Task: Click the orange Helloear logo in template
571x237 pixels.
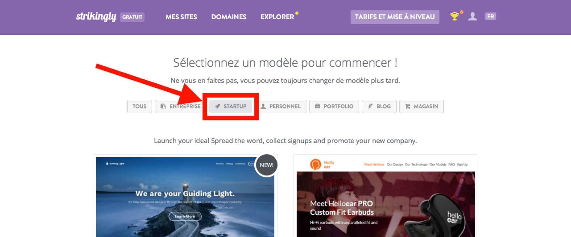Action: point(316,164)
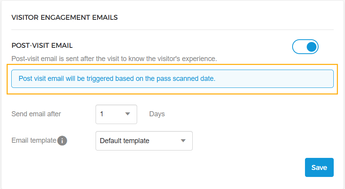Viewport: 345px width, 189px height.
Task: Click the Email template info icon
Action: pyautogui.click(x=62, y=140)
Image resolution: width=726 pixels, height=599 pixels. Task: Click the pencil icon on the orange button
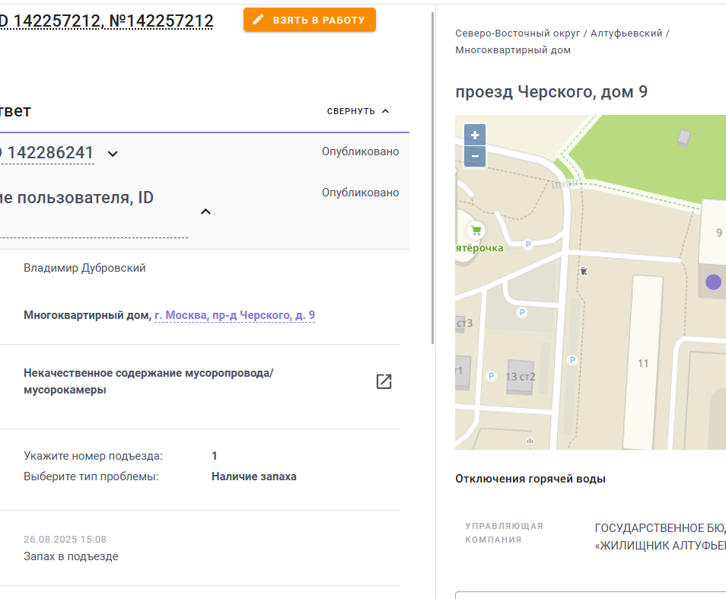coord(258,20)
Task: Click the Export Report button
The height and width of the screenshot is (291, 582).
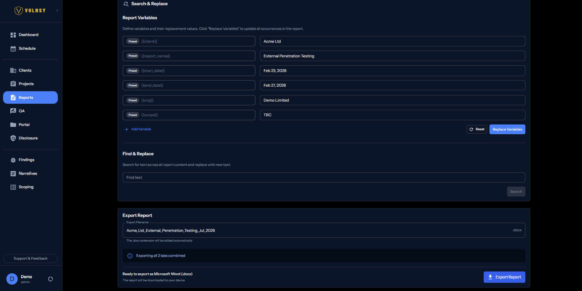Action: (504, 277)
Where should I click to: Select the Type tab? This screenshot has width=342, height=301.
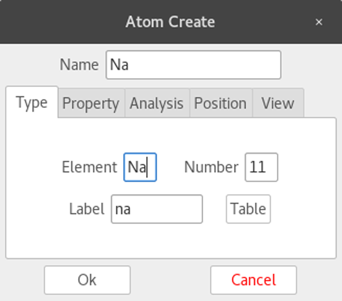(x=31, y=102)
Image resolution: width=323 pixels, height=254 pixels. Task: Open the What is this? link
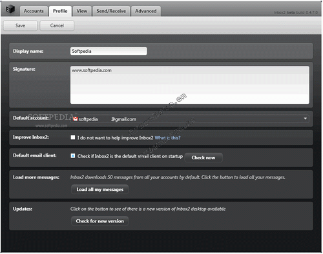(x=167, y=138)
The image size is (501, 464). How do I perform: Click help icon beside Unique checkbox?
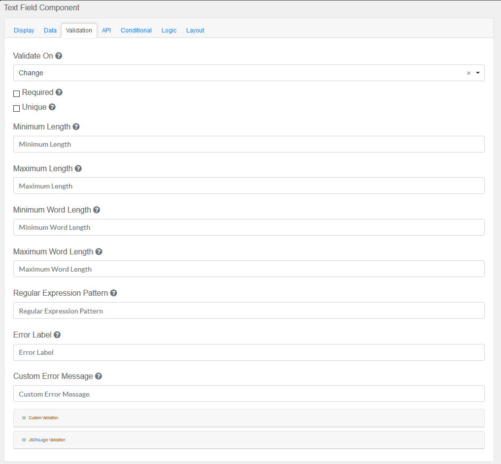point(52,107)
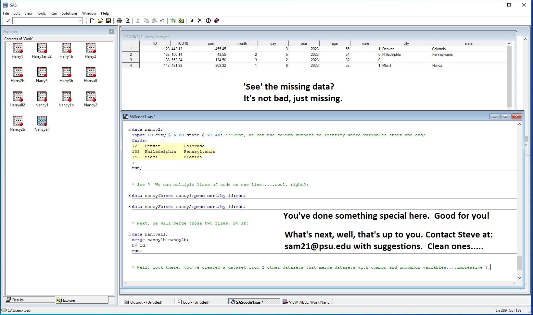Click the editor's horizontal scrollbar right arrow
This screenshot has width=533, height=315.
pyautogui.click(x=514, y=284)
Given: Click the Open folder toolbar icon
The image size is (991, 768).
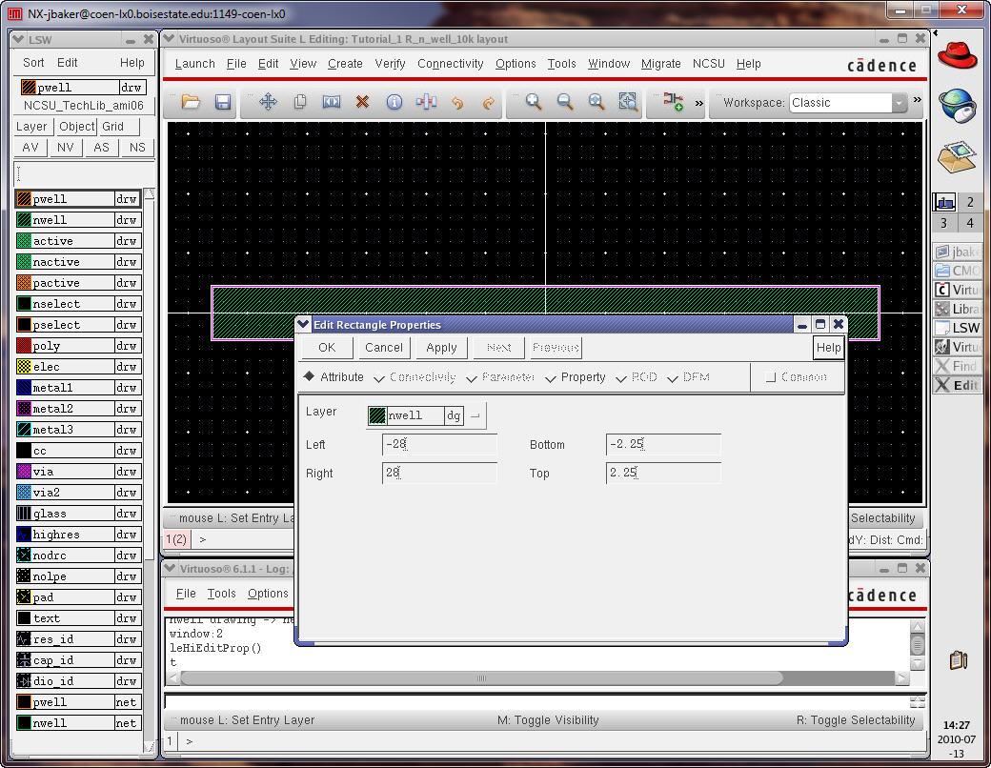Looking at the screenshot, I should (191, 102).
============
- _WORK REQUEST_: Would you transcribe the whole listing above exactly? The pictures should not be included.

- _ANSWER FOR THIS EXERCISE_:
Task: Click the orange Helloear logo in template
571x237 pixels.
Action: point(316,164)
Viewport: 345px width, 189px height.
Task: Click the Email template info icon
Action: pyautogui.click(x=62, y=140)
Image resolution: width=726 pixels, height=599 pixels. Task: Click the pencil icon on the orange button
coord(258,20)
Task: Click the Export Report button
The height and width of the screenshot is (291, 582).
Action: (504, 277)
Where should I click to: Select the Type tab? This screenshot has width=342, height=301.
(x=31, y=102)
Image resolution: width=323 pixels, height=254 pixels. Task: Open the What is this? link
(x=167, y=138)
The image size is (501, 464). How do I perform: Click help icon beside Unique checkbox?
point(52,107)
Click the editor's horizontal scrollbar right arrow
This screenshot has width=533, height=315.
pyautogui.click(x=514, y=284)
Given: Click the Open folder toolbar icon
The image size is (991, 768).
Looking at the screenshot, I should (191, 102).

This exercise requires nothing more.